### SOURCE DOCUMENT
Tuesday, December 10, 2024

The 5 Stages of Life

Stage 1: You worry about what your parents think.

Stage 2: You worry about what your friends think.

Stage 3: You worry about what your boss thinks. 

Stage 4: You worry about what your wife/husband/kids are thinking.

Stage 5: You don’t give a fuck about what anyone thinks.

A Diet of Nothing Burgers

The presidential candidate admits to sexually assaulting women.

The presidential candidate is found guilty of defrauding his fake charity.

The presidential candidate pays-off fake university customers he defrauded.

The presidential candidate asks Russia for help to win the election.

He is elected.

The president is found guilty of criminal libel against a sexual assault accuser.

The president is impeached for unlawfully withholding military assistance to Ukraine.

The president pardons his convicted co-conspirators.

He loses re-election.

The president asks state election officials to "find 11,380" votes so he can win Georgia.

The president sends his followers to ransack the Capitol and does nothing to stop it for 3 hours.

The president is impeached again.

The former president is indicted for hiding top-secret documents and obstruction of justice.

The former president is indicted for sending his followers to stop the certification of the election.

The former-president is convicted of thirty-three felony counts.

He is re-elected.

Saturday, December 7, 2024

A Man Falls From A Roof

CLICK HERE TO HEAR AUTHOR READ


Everyone I know is on drugs;

mommies on Prozac or Zoloft,

daddies on Crestor or Lipitor,

kids taking THC-laced gummies,

and Molly. 


The cable news shows have 

commercials for Wegovy and Ozempic 

for diabetes - all the rage

for weight loss too.  

I'm not sure how anyone got by

before pills. 


I’ve heard Elvis came back

from Germany 

addicted to amphetamines.


I’ve heard Leonard Cohen

was five years in silence

on Mt. Baldy

before he could sing again. 


Whatever happened to the drunkard

singing a sour tune,

railing at the half moon,

talking up women in the saloon,

fists swinging,

face planting in concrete,

bloodied and stinking

of piss

as cars speed by?


Whatever happened to

work the next day 

with a good old fashioned hangover? 


A man falling from the roof

of a tall building

drops more slowly 

than you might think

looking up from the street.

### REQUIREMENT 1
Please copy the records word for word, from the line containing "This screenshot has height=360, width=410. Task: Click the Nfix" through the line containing "coord(164,18)", and leave the pictures out.

### STORED DATA
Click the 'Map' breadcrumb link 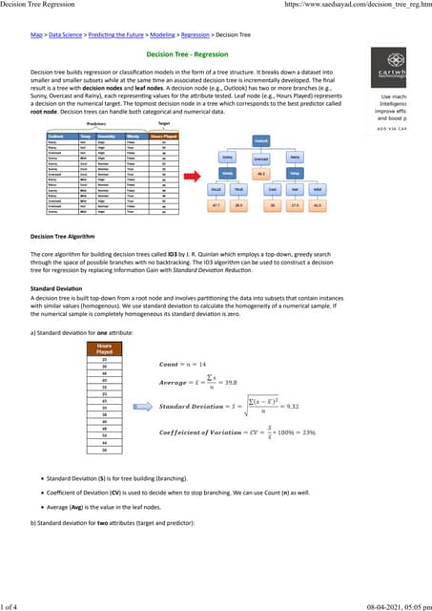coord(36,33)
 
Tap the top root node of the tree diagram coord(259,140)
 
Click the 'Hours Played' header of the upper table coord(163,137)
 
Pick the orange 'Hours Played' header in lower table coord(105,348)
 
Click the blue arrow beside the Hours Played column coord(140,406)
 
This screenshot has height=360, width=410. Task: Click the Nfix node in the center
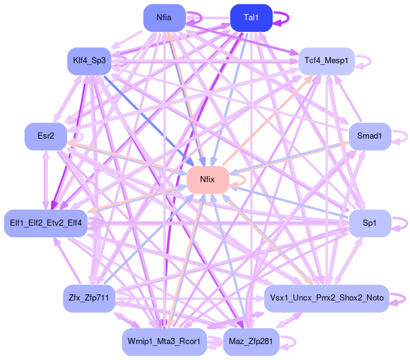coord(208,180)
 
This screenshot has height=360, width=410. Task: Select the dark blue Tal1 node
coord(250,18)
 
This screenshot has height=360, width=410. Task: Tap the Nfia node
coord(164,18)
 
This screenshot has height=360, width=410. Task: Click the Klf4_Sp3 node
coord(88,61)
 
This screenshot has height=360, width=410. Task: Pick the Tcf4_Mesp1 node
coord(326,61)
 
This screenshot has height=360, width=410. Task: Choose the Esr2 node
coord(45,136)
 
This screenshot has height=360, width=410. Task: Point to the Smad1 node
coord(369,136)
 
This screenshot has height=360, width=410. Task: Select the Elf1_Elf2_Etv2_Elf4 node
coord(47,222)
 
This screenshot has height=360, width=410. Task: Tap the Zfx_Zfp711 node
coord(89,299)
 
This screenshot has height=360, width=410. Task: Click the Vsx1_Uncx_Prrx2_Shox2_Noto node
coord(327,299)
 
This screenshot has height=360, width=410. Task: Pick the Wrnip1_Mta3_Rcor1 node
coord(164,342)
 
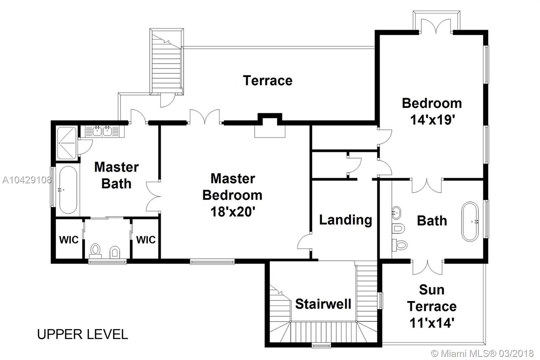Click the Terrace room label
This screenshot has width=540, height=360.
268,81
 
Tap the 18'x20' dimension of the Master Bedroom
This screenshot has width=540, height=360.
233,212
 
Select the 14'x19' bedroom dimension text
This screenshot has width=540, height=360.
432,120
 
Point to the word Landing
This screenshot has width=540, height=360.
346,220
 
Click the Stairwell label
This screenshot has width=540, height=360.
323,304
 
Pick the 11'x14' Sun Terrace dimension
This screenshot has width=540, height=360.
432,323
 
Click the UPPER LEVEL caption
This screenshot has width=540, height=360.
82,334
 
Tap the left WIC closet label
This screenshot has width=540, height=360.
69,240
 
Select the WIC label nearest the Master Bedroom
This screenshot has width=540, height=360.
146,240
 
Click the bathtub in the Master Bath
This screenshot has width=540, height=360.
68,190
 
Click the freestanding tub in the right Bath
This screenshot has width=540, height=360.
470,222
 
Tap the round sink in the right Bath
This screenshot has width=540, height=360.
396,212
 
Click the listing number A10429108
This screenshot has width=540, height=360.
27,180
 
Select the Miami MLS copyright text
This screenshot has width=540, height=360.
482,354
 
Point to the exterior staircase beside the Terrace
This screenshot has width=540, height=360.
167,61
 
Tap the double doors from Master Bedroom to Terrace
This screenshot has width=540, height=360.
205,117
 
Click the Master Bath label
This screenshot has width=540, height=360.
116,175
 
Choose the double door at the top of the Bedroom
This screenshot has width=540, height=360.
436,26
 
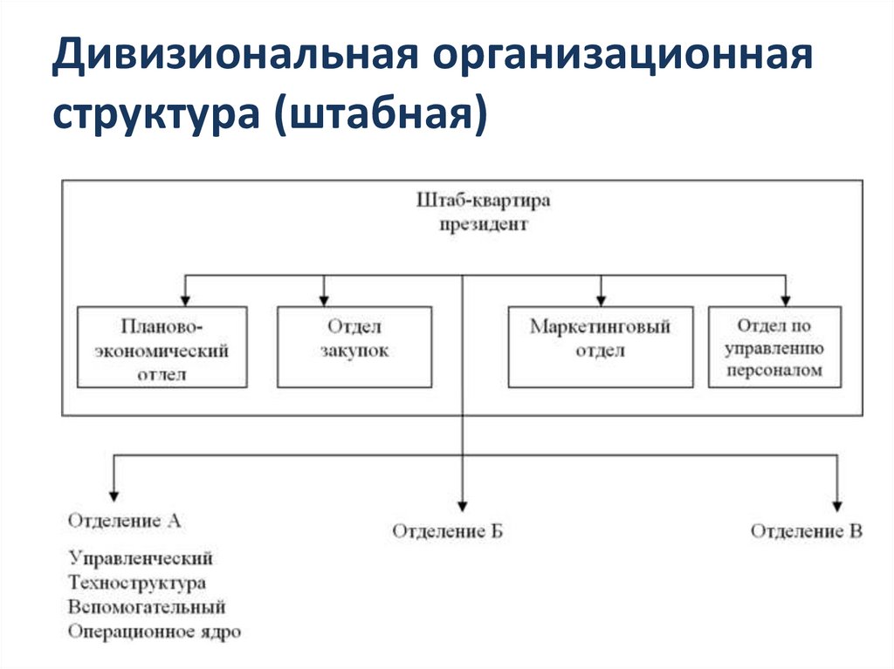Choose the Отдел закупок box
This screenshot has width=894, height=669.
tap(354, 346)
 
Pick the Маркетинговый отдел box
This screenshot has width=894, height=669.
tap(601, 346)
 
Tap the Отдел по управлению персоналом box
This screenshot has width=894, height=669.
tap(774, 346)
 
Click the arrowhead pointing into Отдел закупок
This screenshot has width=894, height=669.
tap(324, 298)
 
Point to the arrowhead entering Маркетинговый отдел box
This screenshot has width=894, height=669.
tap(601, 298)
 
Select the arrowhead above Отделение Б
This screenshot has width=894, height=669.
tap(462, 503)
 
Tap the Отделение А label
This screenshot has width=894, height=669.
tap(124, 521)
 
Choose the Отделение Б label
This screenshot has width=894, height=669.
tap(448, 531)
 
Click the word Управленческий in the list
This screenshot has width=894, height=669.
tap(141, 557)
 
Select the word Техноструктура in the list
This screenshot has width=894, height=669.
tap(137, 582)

### REQUIREMENT 2
In a single sentence, rewrite the stanza of the blog post that begins "The cable news shows have", keeping its main facts.

### FULL RESPONSE 1
This screenshot has height=360, width=410. Task: Click the Nfix node in the center
coord(208,180)
 
This screenshot has height=360, width=410. Task: Select the dark blue Tal1 node
coord(250,18)
 
This screenshot has height=360, width=410. Task: Tap the Nfia node
coord(164,18)

### FULL RESPONSE 2
Cable news shows run commercials for Wegovy and Ozempic, diabetes drugs that are also popular for weight loss, and the speaker is unsure how anyone got by before pills.